Currently, there is a growing nutritional interest in microalgae because they are a good source of nutrients and bioactive compounds. These bioactive compounds include polyphenols, which are known to be beneficial to health due to their antioxidant capacity. However, its extraction by conventional methods requires time and uses organic solvents, which are harmful to the environment. To reduce both time and environmental impact, the use of pulsed electric fields technology as a pre-treatment prior to extraction by stirring has been studied. For this purpose, a treatment of 100 kJ/kg at 3kV/cm was applied to a suspension of 2% spirulina in water. Afterwards, a extraction was carried out using ethanol (EtOH) 50% or dimethyl sulfoxide (DMSO) 50% in water (v/v) for 3h. In order to evaluate both the polyphenol extraction and the antioxidant capacity, a kinetic curve for each one was carried out at different extraction times with the different solvents. It was observed that the pre-treatment with PEF had a significant (p<0.05) positive effect on the extraction at all times with respect to the conventional treatment. The greatest differences were observed in the first times of the extraction (5-15) min.
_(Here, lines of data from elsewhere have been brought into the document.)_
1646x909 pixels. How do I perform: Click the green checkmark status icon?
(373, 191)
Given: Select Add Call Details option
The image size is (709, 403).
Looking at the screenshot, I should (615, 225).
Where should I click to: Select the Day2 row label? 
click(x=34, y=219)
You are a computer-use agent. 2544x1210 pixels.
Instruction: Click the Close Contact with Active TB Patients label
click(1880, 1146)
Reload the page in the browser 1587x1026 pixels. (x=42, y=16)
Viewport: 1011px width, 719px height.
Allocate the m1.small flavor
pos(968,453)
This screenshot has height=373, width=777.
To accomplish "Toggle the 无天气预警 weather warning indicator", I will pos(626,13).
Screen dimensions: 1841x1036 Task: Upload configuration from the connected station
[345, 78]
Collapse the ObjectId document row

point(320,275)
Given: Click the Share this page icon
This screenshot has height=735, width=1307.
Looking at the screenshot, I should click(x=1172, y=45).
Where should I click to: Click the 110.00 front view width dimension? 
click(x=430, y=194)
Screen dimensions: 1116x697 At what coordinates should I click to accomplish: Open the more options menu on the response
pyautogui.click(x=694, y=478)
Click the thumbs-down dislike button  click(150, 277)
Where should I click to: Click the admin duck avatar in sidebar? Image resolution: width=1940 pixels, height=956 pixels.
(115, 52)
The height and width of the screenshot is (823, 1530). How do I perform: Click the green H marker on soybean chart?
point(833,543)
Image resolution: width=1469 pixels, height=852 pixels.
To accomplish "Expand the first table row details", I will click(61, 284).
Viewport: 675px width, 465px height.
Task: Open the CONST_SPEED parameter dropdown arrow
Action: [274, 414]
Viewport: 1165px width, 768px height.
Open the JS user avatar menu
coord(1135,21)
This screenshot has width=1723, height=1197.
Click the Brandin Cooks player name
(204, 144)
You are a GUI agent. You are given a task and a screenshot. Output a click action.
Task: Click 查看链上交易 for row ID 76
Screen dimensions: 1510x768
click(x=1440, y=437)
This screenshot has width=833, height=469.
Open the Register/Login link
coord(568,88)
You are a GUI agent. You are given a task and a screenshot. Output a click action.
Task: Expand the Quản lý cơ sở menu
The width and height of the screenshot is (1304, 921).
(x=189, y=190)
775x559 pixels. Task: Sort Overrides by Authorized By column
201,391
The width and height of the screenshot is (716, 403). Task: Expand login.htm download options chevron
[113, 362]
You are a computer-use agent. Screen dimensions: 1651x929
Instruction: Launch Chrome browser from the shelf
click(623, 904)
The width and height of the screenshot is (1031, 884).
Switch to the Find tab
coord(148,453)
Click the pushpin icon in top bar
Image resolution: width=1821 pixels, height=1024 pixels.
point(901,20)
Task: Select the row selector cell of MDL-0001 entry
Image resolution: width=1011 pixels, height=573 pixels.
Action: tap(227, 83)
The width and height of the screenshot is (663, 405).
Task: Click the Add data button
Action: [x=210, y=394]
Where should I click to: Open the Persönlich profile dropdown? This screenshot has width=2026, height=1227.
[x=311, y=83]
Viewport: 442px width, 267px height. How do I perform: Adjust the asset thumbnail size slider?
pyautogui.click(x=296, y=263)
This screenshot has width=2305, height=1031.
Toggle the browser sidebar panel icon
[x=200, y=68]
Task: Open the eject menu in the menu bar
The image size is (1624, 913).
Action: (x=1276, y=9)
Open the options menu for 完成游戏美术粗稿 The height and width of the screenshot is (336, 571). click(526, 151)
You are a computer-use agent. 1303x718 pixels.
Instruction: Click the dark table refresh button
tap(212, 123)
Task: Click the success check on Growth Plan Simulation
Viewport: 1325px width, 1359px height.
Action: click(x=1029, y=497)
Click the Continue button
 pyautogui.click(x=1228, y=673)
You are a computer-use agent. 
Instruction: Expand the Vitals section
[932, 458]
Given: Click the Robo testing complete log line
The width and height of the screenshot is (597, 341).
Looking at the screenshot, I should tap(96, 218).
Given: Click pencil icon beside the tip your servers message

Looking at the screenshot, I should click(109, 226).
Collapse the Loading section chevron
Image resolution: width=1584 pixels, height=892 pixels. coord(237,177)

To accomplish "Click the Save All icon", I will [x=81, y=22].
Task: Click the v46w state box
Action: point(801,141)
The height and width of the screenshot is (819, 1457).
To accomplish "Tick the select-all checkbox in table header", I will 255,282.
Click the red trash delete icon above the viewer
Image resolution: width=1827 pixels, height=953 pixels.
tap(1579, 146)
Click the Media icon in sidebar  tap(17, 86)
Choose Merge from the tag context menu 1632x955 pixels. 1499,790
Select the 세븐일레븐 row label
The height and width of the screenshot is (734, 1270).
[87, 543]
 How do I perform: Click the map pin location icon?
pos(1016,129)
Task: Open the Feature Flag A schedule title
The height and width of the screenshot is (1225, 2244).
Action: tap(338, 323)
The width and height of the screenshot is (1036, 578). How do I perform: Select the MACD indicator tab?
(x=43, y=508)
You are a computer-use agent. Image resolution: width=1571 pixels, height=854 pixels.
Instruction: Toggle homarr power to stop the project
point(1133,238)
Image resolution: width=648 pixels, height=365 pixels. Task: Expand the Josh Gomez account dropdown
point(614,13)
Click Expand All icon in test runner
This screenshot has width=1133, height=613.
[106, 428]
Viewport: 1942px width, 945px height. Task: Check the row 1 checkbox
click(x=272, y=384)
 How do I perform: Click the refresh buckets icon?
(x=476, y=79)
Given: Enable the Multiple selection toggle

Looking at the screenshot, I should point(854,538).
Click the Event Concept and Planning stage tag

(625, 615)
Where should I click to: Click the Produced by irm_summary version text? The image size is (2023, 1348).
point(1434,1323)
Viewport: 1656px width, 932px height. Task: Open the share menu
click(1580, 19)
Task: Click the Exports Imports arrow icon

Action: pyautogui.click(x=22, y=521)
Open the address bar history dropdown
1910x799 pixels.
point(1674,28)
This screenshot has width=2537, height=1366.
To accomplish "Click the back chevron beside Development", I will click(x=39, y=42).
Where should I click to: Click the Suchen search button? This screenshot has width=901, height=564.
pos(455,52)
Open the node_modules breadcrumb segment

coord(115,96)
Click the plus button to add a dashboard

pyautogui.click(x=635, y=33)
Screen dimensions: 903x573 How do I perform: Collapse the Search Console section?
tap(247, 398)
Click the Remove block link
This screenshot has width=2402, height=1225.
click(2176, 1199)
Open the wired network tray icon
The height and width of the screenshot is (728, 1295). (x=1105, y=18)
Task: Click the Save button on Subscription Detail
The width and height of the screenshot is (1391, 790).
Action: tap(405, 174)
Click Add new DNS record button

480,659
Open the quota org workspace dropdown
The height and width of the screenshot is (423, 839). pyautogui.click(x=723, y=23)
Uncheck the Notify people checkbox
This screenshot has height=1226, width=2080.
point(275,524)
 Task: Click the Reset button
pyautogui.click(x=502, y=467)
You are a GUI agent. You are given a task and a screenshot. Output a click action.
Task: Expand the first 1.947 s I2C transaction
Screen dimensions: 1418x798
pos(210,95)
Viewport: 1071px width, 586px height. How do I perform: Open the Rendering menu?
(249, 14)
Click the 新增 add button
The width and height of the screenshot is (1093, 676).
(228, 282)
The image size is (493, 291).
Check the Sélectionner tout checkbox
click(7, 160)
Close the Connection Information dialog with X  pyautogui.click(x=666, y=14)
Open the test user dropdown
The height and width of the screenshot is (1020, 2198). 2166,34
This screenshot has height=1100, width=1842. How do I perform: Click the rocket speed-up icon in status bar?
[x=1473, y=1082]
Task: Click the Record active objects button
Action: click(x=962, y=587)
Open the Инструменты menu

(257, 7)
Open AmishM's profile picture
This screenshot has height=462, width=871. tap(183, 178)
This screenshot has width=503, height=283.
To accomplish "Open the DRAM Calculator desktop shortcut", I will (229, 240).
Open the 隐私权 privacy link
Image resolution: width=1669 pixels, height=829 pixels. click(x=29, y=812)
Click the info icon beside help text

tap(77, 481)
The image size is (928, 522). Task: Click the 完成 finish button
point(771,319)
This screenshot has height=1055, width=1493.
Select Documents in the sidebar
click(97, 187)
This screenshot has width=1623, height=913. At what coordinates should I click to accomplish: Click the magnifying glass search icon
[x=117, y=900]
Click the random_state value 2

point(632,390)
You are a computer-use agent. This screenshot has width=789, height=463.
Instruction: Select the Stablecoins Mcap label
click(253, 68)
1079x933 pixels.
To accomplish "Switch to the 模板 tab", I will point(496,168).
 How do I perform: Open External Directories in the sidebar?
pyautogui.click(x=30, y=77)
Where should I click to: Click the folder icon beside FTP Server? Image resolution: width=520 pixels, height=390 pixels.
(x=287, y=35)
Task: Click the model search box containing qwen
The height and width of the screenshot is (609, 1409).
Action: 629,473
The highest antioxidant capacity measured by ORAC and TEAC was obtained using EtOH as solvent. When DMSO was used, PEF pre-treatment allowed higher recovery of polyphenols after 5 min (12.53±0.31 mg gallic acid equivalents (GAE)/g dry weight) than control sample after 180 min (4.84±0.48 mg/g). For both solvents, the highest value of total phenolic compounds (TPC) was obtained after 120 min of extraction. Finally, PEF increased the extraction of polyphenols by 408% using EtOH 50% as solvent. Then, it can be concluded that PEF technology increases the extraction of polyphenols from microalgae, reducing the process time and the consumption of organic solvents.

Pulsed electric fields (PEF) is an innovative technology that allows the creation of pores in the cell membrane through the application of an electric field. Among its main advantages, the increase in the extraction performance of intracellular compounds stands out. In order to study this effect on pigment recovery, a PEF-assisted extraction was performed. For that purpose, a PEF treatment at 3 kV/cm and 100 kJ/kg was applied to a 2% (p/v) suspension of the Arthrospira platensis microalgae, also known as spirulina. After pre-treatment with PEF, the suspension was stirred for 3h, taking samples at different times. This extraction was compared with a control extraction, which consisted of stirring for 3h, without PEF pre-treatment. Furthermore, the influence of the solvent was evaluated in each case. Therefore, the extraction yield obtained using ethanol 50% (v/v) and DMSO 50% (v/v) was compared. The best results were obtained using 50% (v/v) ethanol as solvent. In addition, a greater extraction of pigments was observed in the samples pre-treated with PEF. This was especially noticeable at lower extraction times. In conclusion, these results showed that PEF is a promising technology for pigment extraction as it is environmentally friendly while improving the profitability of the process.